-- EXTRACTED MATERIAL start --

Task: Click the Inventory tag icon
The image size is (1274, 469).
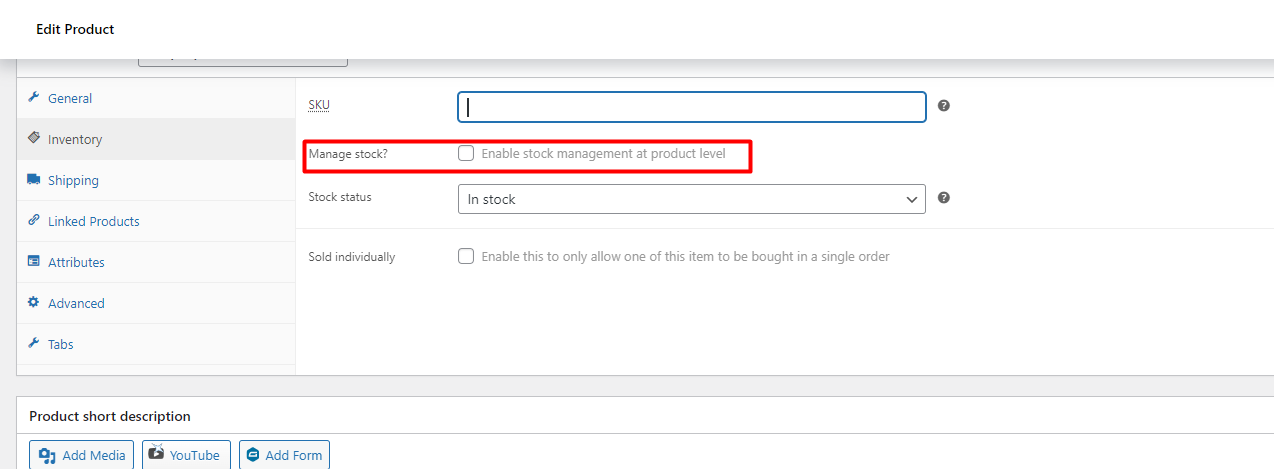Action: coord(34,138)
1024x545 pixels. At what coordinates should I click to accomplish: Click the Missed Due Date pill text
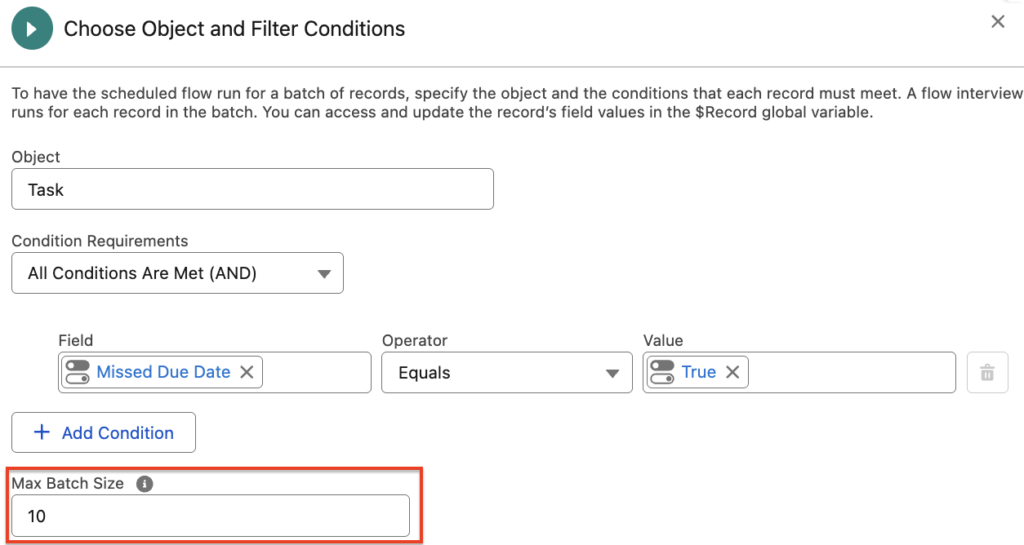(163, 372)
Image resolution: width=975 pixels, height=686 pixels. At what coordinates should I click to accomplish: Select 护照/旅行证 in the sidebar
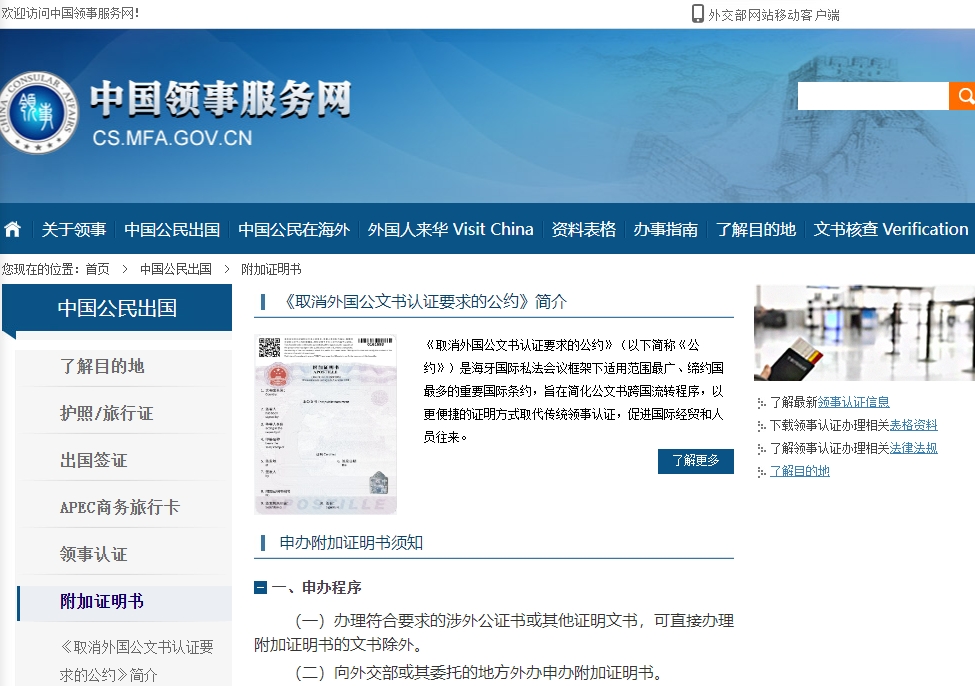click(107, 413)
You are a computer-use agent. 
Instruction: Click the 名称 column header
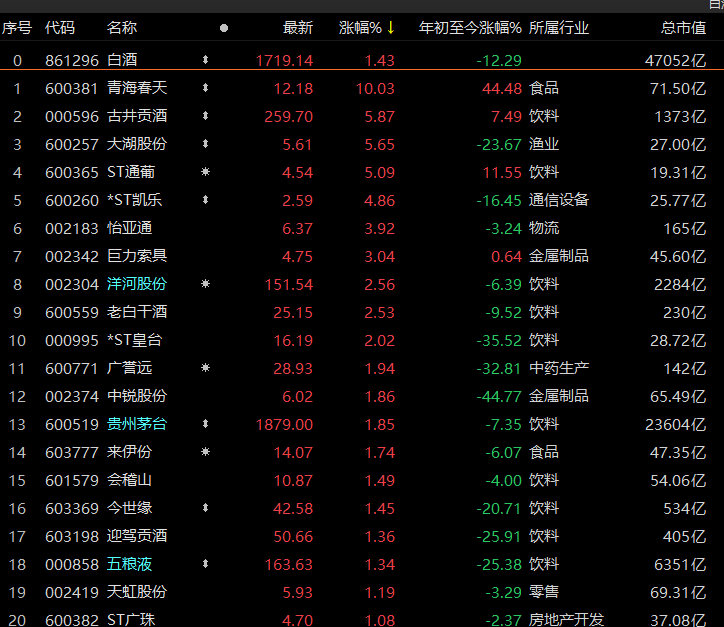coord(122,28)
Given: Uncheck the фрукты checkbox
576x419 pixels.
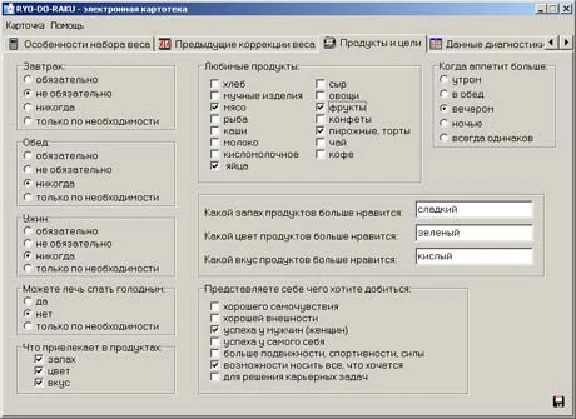Looking at the screenshot, I should click(320, 107).
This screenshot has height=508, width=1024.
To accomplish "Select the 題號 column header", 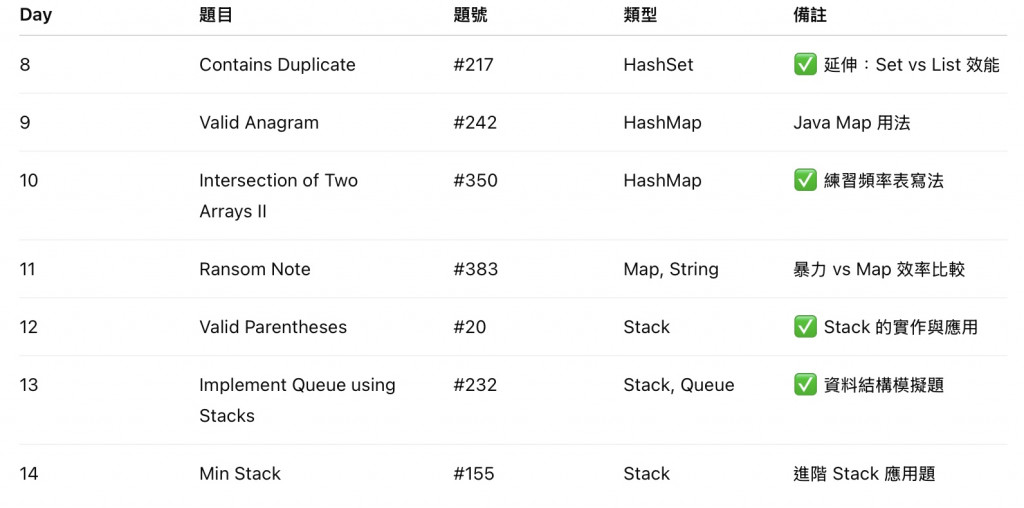I will (470, 15).
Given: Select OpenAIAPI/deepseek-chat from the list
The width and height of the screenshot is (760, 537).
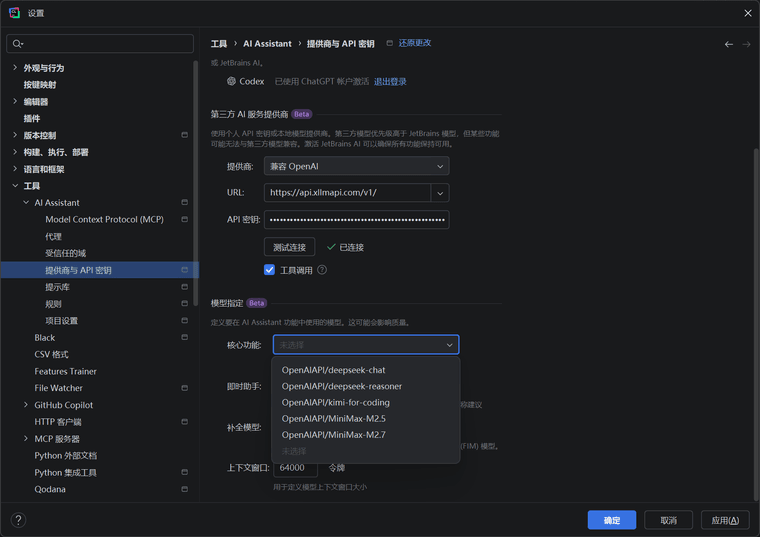Looking at the screenshot, I should [333, 370].
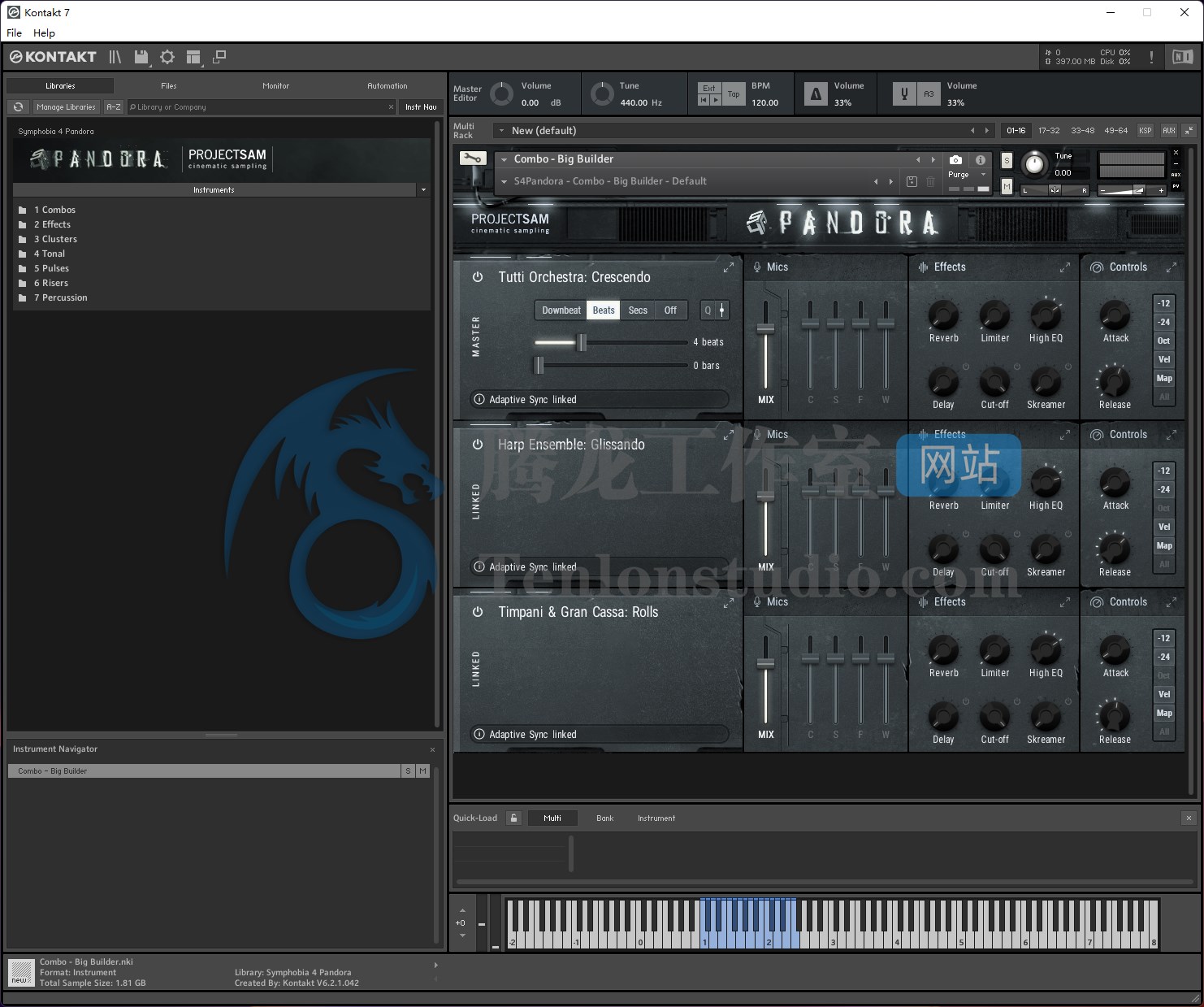Open the Purge dropdown menu
Screen dimensions: 1204x1007
coord(967,174)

-- EXTRACTED MATERIAL end --

## PROBLEM REQUIREMENTS
Transcribe the entries above word for word, from their first line through the line that contains "coord(122,28)", including both of those lines. Leave the pictures out of your answer.

## RESPONSE
Task: Click the Inventory tag icon
The image size is (1274, 469).
Action: coord(34,138)
1024x545 pixels. At what coordinates should I click to accomplish: Click the Missed Due Date pill text
(163, 372)
Image resolution: width=975 pixels, height=686 pixels. At what coordinates should I click to accomplish: Select 护照/旅行证 in the sidebar
click(107, 413)
You are a computer-use agent. 
Instruction: Click the 名称 column header
coord(122,28)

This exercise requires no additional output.